Single-molecule magnets (SMMs) have potential applications in high-density data storage, but magnetic relaxation times at elevated temperatures must be increased to make them practically useful. Bis-cyclopentadienyl lanthanide sandwich complexes have emerged as the leading candidates for SMMs that show magnetic memory at liquid nitrogen temperatures, but the relaxation mechanisms mediated by aromatic C 5 rings have not been fully established. Here we synthesize a bis-monophospholyl dysprosium SMM [Dy(Dtp) 2 ][Al{OC(CF 3 ) 3 } 4 ] ( 1 , Dtp = {P(C t BuCMe) 2 }) by the treatment of in-situ -prepared "[Dy(Dtp) 2 (C 3 H 5 )]" with [HNEt 3 ][Al{OC(CF 3 ) 3 } 4 ]. SQUID magnetometry reveals that 1 has an effective barrier to magnetization reversal of 1760 K (1223 cm -1 ) and magnetic hysteresis up to 48 K. Ab initio calculation of the spin dynamics reveals that transitions out of the ground state are slower in 1 than in the first reported dysprosocenium SMM, [Dy(Cp ttt ) 2 ][B(C 6 F 5 ) 4 ] (Cp ttt = C 5 H 2 t Bu 3 -1,2,4); however, relaxation is faster in 1 overall due to the compression of electronic energies and to vibrational modes being brought on-resonance by the chemical and structural changes introduced by the bis-Dtp framework.

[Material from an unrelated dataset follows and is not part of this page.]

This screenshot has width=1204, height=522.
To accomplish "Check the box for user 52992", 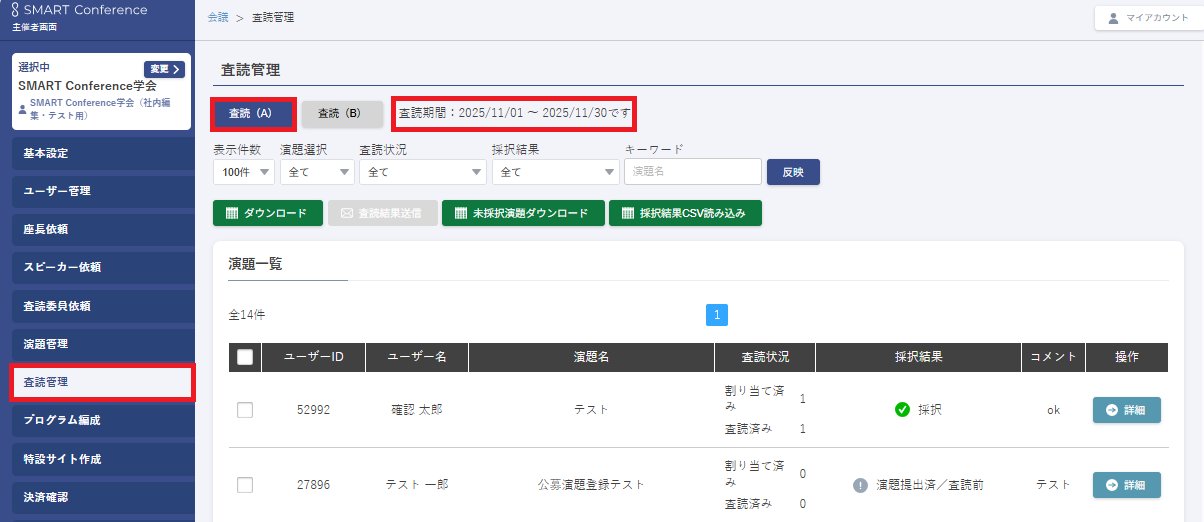I will 245,410.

With the preparation and analysis of 1 , we are thus able to further refine our understanding of relaxation processes operating in bis-C 5 /C 4 P sandwich lanthanide SMMs, which is the necessary first step toward rationally achieving higher magnetic blocking temperatures in these systems in the future.